== Records supplied

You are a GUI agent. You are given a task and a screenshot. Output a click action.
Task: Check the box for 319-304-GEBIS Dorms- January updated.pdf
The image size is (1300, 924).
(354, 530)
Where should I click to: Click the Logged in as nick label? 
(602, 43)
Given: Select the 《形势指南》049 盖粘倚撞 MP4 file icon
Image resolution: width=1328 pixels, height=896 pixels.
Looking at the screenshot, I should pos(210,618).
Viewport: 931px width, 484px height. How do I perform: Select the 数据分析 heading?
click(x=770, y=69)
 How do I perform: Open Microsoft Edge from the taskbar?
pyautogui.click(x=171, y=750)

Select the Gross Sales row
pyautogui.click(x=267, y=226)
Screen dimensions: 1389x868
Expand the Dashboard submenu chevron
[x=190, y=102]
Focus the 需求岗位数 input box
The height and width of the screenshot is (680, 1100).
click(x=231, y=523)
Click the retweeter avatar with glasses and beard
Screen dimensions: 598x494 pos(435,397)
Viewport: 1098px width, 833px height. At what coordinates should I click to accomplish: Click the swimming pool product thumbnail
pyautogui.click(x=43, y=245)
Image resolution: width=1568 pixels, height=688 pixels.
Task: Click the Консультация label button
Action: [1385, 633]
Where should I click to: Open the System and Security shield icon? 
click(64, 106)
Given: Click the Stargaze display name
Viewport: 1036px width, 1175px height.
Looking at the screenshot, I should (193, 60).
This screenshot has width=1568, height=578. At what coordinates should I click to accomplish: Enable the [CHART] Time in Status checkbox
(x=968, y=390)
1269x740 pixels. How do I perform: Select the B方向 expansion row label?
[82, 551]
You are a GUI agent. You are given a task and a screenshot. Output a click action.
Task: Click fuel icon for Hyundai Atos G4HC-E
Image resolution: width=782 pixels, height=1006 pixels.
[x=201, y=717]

====

● **What this task involves**
Reproduce the data above in full, keeping it exactly the same.

● **Response box**
You are a GUI agent. You are given a task and a screenshot. Output a click action.
Task: Check the box for 319-304-GEBIS Dorms- January updated.pdf
The image size is (1300, 924).
(354, 530)
Where should I click to: Click the Logged in as nick label? 
(602, 43)
Given: Select the 《形势指南》049 盖粘倚撞 MP4 file icon
Image resolution: width=1328 pixels, height=896 pixels.
Looking at the screenshot, I should pos(210,618).
Viewport: 931px width, 484px height. How do I perform: Select the 数据分析 heading?
click(x=770, y=69)
 How do I perform: Open Microsoft Edge from the taskbar?
pyautogui.click(x=171, y=750)

Select the Gross Sales row
pyautogui.click(x=267, y=226)
Screen dimensions: 1389x868
Expand the Dashboard submenu chevron
[x=190, y=102]
Focus the 需求岗位数 input box
The height and width of the screenshot is (680, 1100).
click(x=231, y=523)
Click the retweeter avatar with glasses and beard
Screen dimensions: 598x494 pos(435,397)
Viewport: 1098px width, 833px height. At what coordinates should I click to accomplish: Click the swimming pool product thumbnail
pyautogui.click(x=43, y=245)
Image resolution: width=1568 pixels, height=688 pixels.
Task: Click the Консультация label button
Action: [1385, 633]
Where should I click to: Open the System and Security shield icon? 
click(64, 106)
Given: Click the Stargaze display name
Viewport: 1036px width, 1175px height.
Looking at the screenshot, I should (193, 60).
This screenshot has width=1568, height=578. At what coordinates should I click to accomplish: Enable the [CHART] Time in Status checkbox
(x=968, y=390)
1269x740 pixels. How do I perform: Select the B方向 expansion row label?
[82, 551]
You are a GUI agent. You are given a task and a screenshot. Output a click action.
Task: Click fuel icon for Hyundai Atos G4HC-E
Image resolution: width=782 pixels, height=1006 pixels.
[x=201, y=717]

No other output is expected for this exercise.